---------- Seçilen bölüm
İstanbul’u mahvedenler saldırdı

Kent yağmasını sorguladığı için saldırıya uğrayan mimar Osman Güdü ile kentleşme ve imar rantını, kentleri mahvetmede AKP’nin katkısını konuştuk: Yerel yönetimlerin kentleşme, mimari ve rant ekonomisi konusundaki tutumları nedir? İstanbul’a nasıl ihanet edildi?

BEYAZIT KAHRAMAN

Özellikle büyük kentlerimiz kırsal kesimlerden sürekli olarak göç alıyor. Bu olgu kentlerimizi ve kentlilerimizi nasıl etkiliyor? Kentlerimizde neler oluyor son 18 yıldır? AKP iktidarı kentlerimizin değerli arazilerine ve ülkemizin doğal güzelliklerine hangi gözle bakıyor, neyi amaçlıyor? İstanbul’a nasıl ihanet edildi? Yerel yönetimlerin kentleşme, mimari ve rant ekonomisi konusundaki tutumları nedir? Program yaptığı TV kanallarında bu konuları ve daha fazlasını büyük bir yüreklilikle sorgulayıp dile getirme çabasında olan mimar Osman Güdü geçen hafta fiziksel saldırıya uğradı. Bu konuları kendisiyle konuşma gereğini duydum.
--------------------
---------- Sağlanan malzeme
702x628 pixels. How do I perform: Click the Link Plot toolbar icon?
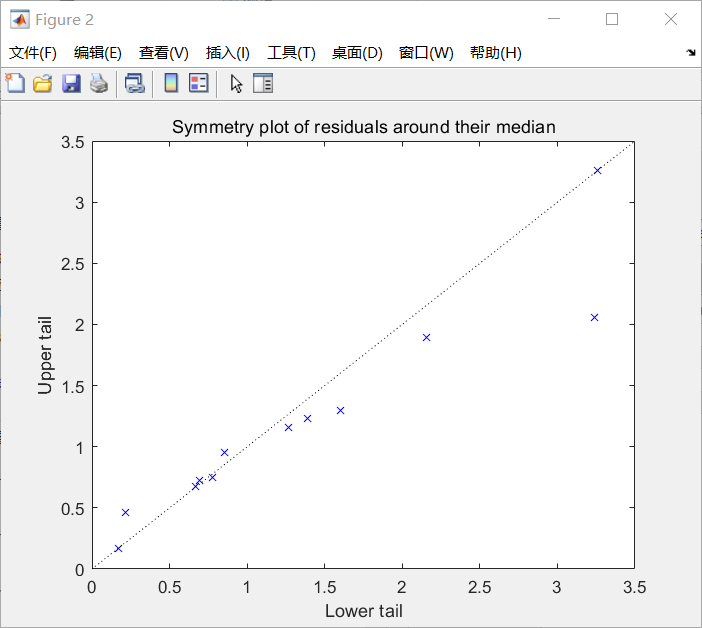pyautogui.click(x=134, y=84)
--------------------
● Yapılacak görevler:
**a)** Osman Güdü söyleşisine göre Osman Güdü'nün mesleği nedir?
**b)** Osman Güdü söyleşisine göre Osman Güdü neden saldırıya uğradı? Lütfen bir ya da iki cümleyle açıklayın.
**c)** Osman Güdü söyleşisini son cümlesinden sonra devam ettirin.
Malzeme, Osman Güdü söyleşisinden ayrı bir içeriktir.

● Görevlerin yanıtları:
**a)** Osman Güdü bir mimardır.

**b)** Osman Güdü, kent yağmasını sorguladığı için saldırıya uğradı.

**c)**
Mimar Osman Güdü, İstanbul Kartal’daki bürosunun önünde saldırıya uğramıştı

-İstanbul’a ihanet edildiği TV kanalları ve gazeteler yoluyla tüm Türkiye’ye itiraf edildi. Bu itirafa gelinceye değin nasıl bir süreç yaşandı?

-İstanbul’a ihanet aslında AKP’nin yerel yönetimlerde imar rantını keşfetmesiyle başladı. Bu ihanete imar afları ve kentsel dönüşüm ile ivme kazanan yapılaşma da etken oldu. Tüm bu gidişi destekleyen yasal düzenlemeler de bu ihanetin önünü açtı.

Mimar Osman Güdü. TV programları rant çevrelerini rahatsız etti

YAPANIN YANINA KÂR KALDI

-Ve sürüyor. Böyle bir rant ve talan ekonomisi daha önce hiçbir siyasal iktidar döneminde yaşanmamıştı. AKP iktidarının bakışının ve uygulamalarının önceki yönetimlere göre farkı nedir?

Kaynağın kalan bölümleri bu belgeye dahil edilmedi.